CEM Benchmarking offers global institutional investor research and benchmarking in areas such as performance, fees, member service and transparency. Before her current role, Shaikh was HR manager in global asset managers and pension funds including Brookfield Real Estate and OMERS.
Granted, asset managers would be able to offer more attractive remuneration, but she said talents who pivot towards pension funds are usually looking for something different.
“If compensation is the biggest driver for a talent, they won’t succeed the pension environment. Particularly because the investment style at pension fund is generally more conservative too,” Shaikh tells Investment Magazine.
“The personalities are different, people who come and work at pension funds are just a different breed of investors altogether.”
“Then there’s stability in the pension fund – they know that they’re not going to run out of capital, pretty much, especially in defined benefit. Because that population is always going to be there.
“They could be underfunded, and they have to work towards getting back to funded status. But they’re never really going to run out of money, and that’s appealing.”
Michael Swinsburg, managing partner of recruiter Alexander Hughes, says there’s little doubt about the talents of the individuals who lead the investment teams of superannuation funds, but as funds become larger and more complex a lot of time is being taken up being managers of other people, rather than being “on-the-tools” investors.
“Running a large multi-portfolio fund requires a certain amount of business and investor maturity,” Swinsburg says.
“And the best PM that’s running a boutique fund, say, have a pretty narrow focus. The typical PM has a pretty narrow focus of the world.”
Swinsburg says the growing scale and complexity of super funds means CIOs are more reliant than they used to be on the quality of their teams.
“A large part of their KPIs is about the numbers, yes,” Swinsburg says.
“But the numbers are only the end workings [of] building a high-performance portfolio and that takes a high quality team to produce sustainable results over many years.”

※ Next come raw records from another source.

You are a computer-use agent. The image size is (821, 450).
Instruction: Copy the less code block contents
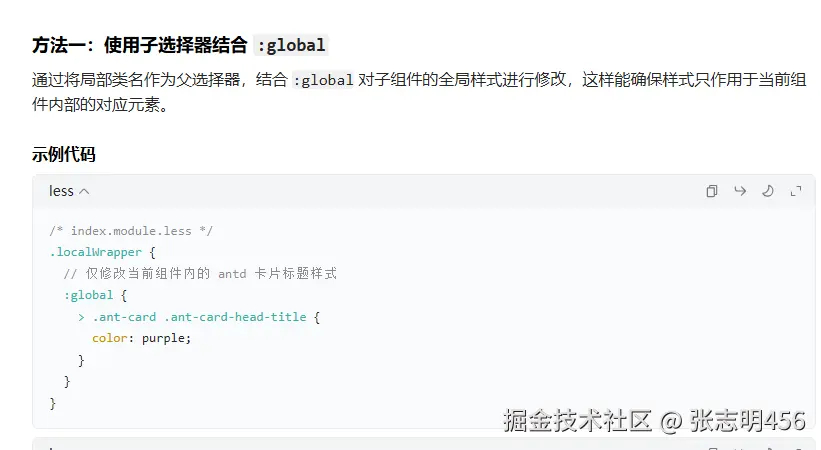pos(712,191)
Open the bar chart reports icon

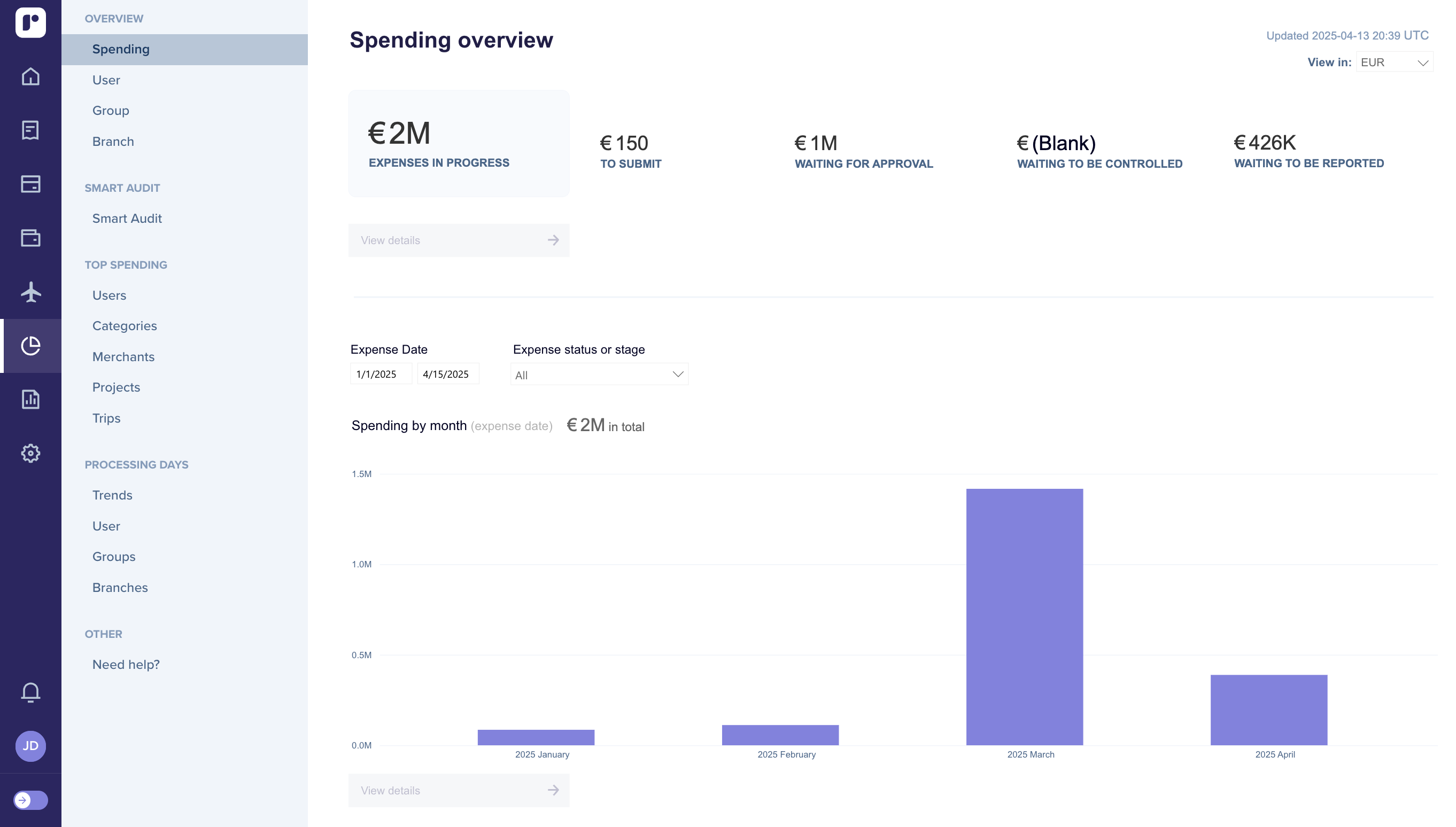[30, 399]
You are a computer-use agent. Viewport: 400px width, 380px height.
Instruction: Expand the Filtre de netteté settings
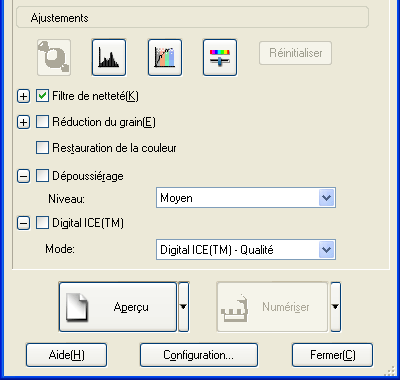tap(23, 96)
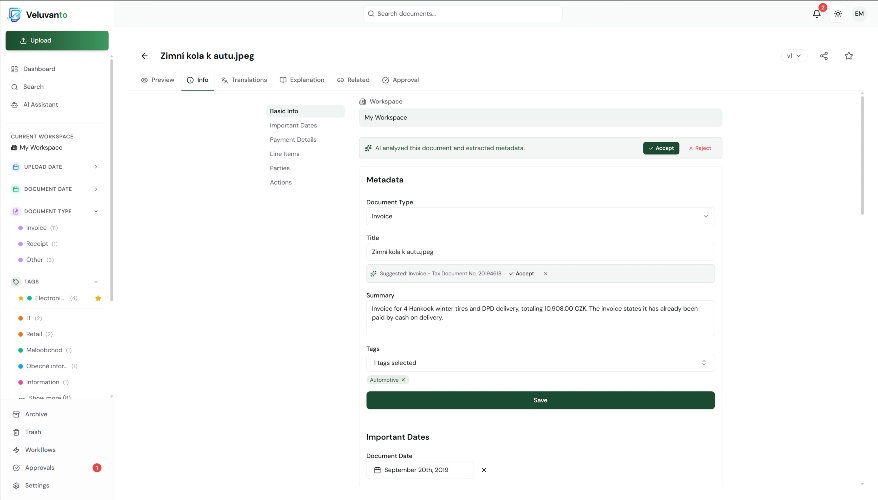The width and height of the screenshot is (878, 500).
Task: Clear the document date value
Action: coord(484,470)
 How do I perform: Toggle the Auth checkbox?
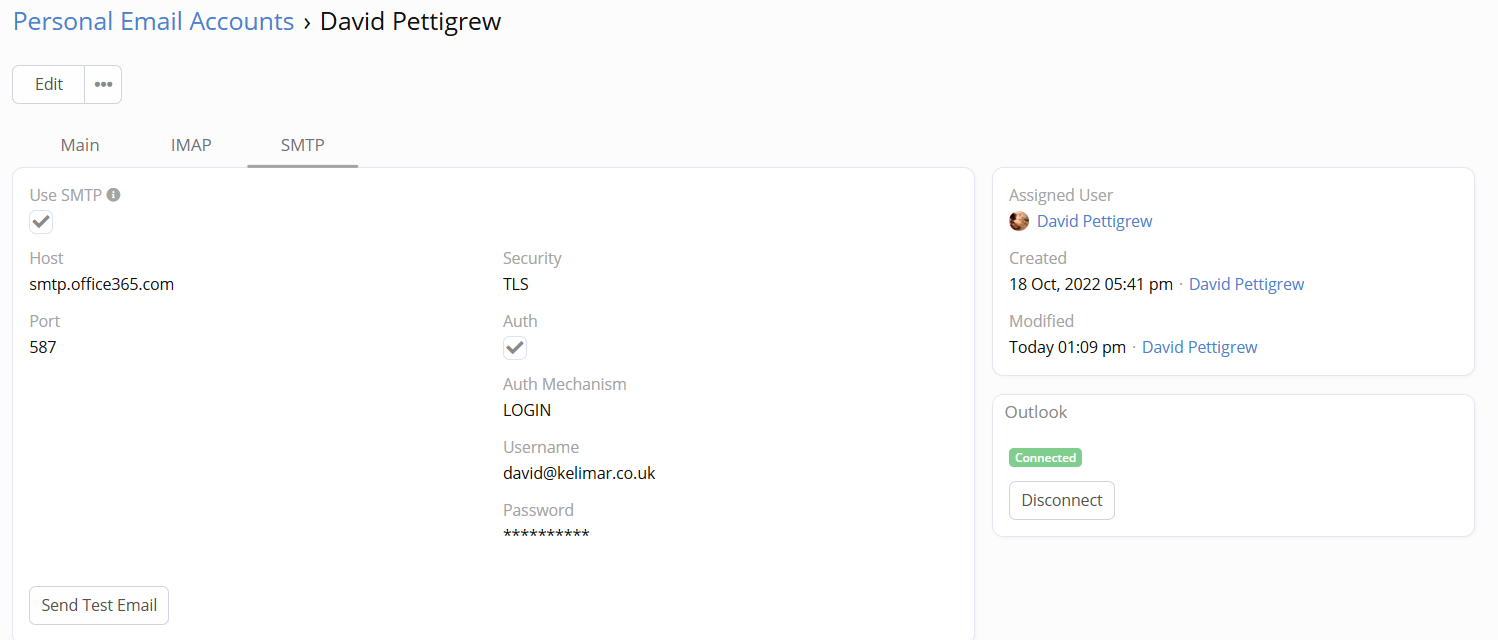pos(514,348)
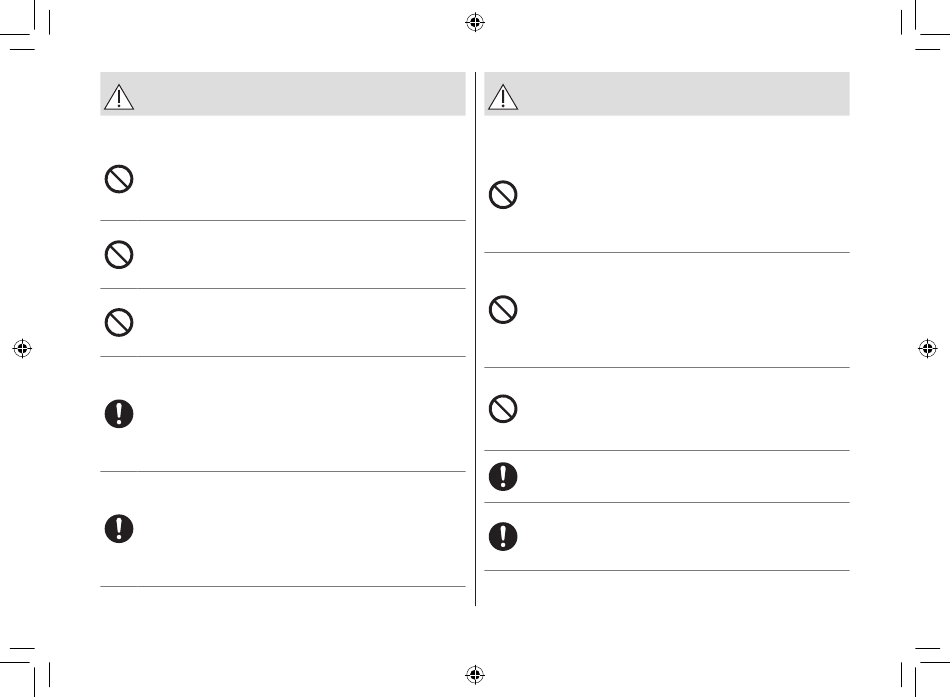Viewport: 950px width, 697px height.
Task: Click the last black exclamation circle, right column
Action: coord(503,536)
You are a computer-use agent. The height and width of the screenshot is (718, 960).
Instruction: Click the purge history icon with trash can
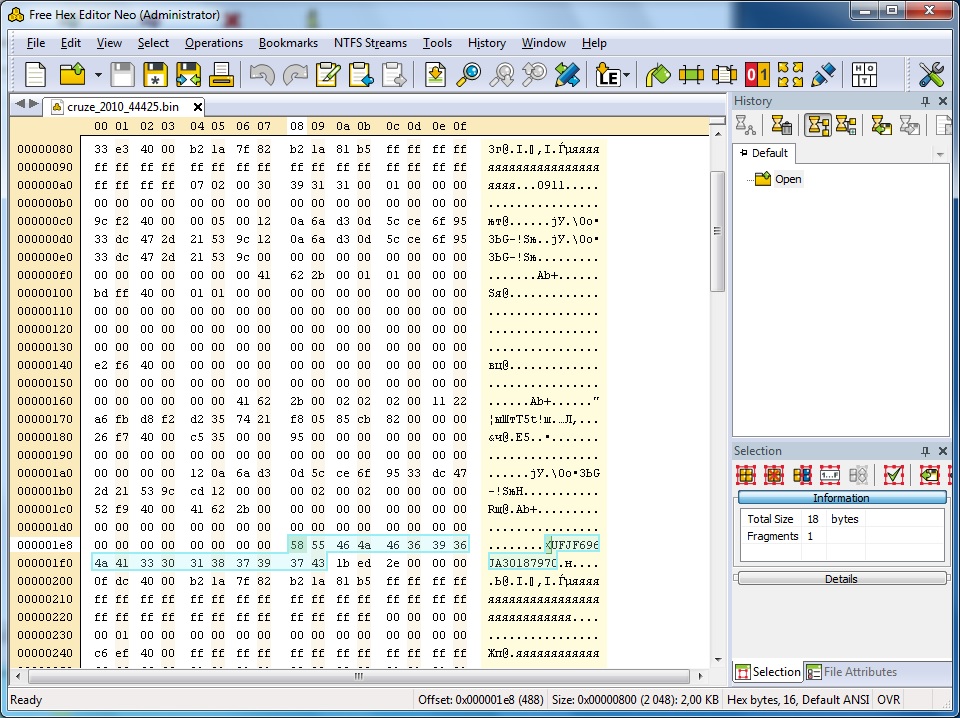[x=782, y=125]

“Also scale and complexity has resulted in all the big teams now hiring business managers, or COOs of the investment business, to deal with all the non-investment matters.
“CIOs still have to hire, fire and ensure the quality of their business. They are the conductor of their orchestra!
They’ve got a lot going on, but they’re only as good…as the quality of the various sector PMs that they hire, and the maturity of those folks. And that’s down to them.”
Note: This article was edited on 12 March 2024 to clarify components of Care Super CIO Suzanne Branton’s total remuneration package. In addition, the tables were corrected on March 13 to remove double-counting of short-term deferred remuneration of $89,395.